How the monsters were made: the formation of the most massive black holes in the Universe

Objective

Every massive galaxy in the Universe has at its heart a super-massive black hole (SMBH), with some extreme galaxies able to build SMBH with masses in excess of 100 million solar masses within only the first few Gyr of cosmic history. How did these individual extreme SMBH form so quickly, and what was the accretion history of the wider SMBH population in the early Universe? As a probe of black-hole accretion that is not subject to dust obscuration, sensitive new radio continuum surveys offer a unique opportunity to study the first few Gyr of SMBH formation in unprecedented detail and answer these fundamental questions. This project will combine two surveys the participant has a leading role in, the Low Frequency Array (LOFAR) Surveys Project and the WEAVE-LOFAR spectroscopic survey, to build a sample of radio selected active galactic nuclei in the early Universe that reaches new and extremely important areas of parameter space and is >100x larger than existing samples.
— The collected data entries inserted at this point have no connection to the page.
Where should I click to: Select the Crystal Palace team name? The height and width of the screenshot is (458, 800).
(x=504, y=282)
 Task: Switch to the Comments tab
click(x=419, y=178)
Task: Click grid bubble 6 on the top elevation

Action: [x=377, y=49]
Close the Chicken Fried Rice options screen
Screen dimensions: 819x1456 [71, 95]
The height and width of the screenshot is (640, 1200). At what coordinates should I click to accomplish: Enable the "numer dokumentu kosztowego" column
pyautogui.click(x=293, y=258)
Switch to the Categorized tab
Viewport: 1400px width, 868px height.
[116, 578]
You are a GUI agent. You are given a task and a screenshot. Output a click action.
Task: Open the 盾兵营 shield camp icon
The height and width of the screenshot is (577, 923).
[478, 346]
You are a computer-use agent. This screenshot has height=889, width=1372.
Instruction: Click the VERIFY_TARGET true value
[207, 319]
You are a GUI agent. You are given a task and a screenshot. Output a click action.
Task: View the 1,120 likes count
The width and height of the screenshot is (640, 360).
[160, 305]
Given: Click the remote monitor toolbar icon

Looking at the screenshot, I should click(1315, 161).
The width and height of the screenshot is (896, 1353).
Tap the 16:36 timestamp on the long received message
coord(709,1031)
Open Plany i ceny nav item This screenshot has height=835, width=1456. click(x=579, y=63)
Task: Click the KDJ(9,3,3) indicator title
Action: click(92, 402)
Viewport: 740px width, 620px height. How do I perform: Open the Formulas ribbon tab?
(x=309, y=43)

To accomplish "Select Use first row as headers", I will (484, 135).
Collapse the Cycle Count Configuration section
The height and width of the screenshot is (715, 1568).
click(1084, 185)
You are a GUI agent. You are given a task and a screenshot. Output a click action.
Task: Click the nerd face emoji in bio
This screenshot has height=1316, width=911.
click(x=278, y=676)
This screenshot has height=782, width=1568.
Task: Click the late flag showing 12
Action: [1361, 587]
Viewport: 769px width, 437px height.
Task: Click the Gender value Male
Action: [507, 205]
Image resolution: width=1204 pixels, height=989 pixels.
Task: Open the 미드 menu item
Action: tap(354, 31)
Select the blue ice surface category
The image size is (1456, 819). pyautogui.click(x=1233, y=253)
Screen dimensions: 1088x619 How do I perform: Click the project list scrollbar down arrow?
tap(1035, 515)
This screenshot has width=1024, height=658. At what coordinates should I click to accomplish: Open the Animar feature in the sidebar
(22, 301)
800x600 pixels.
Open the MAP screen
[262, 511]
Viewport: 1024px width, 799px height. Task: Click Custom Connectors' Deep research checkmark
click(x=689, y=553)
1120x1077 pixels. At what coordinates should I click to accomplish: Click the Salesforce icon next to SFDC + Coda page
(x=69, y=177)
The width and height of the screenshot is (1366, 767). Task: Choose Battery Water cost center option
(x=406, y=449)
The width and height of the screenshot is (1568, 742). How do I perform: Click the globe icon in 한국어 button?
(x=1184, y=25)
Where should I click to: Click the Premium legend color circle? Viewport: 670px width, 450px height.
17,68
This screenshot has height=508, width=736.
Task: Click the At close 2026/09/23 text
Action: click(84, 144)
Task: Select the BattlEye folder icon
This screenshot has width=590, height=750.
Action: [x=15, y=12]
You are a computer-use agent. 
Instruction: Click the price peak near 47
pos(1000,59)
The unprecedented scale and sensitivity of these datasets will result in the first robust measurements of the accretion and mass history of SMBH in the early Universe. This project will also discover the first sample of luminous radio galaxies within the Epoch of Reionization; an important breakthrough that opens an entirely new window onto the process of cosmic reionization - one of the outstanding current cosmological challenges. The University of Edinburgh is a leading centre for the study of galaxy and black-hole formation in the early Universe, both through radio continuum and optical spectroscopy surveys. The researcher is an expert in the optical astronomy techniques required to perform the proposed robust population studies and is uniquely placed to exploit the exquisite WEAVE-LOFAR data. Together, these transformational datasets and the complementary expertise of the host and researcher will result in world-leading research that has extensive impact within the wider astronomical community.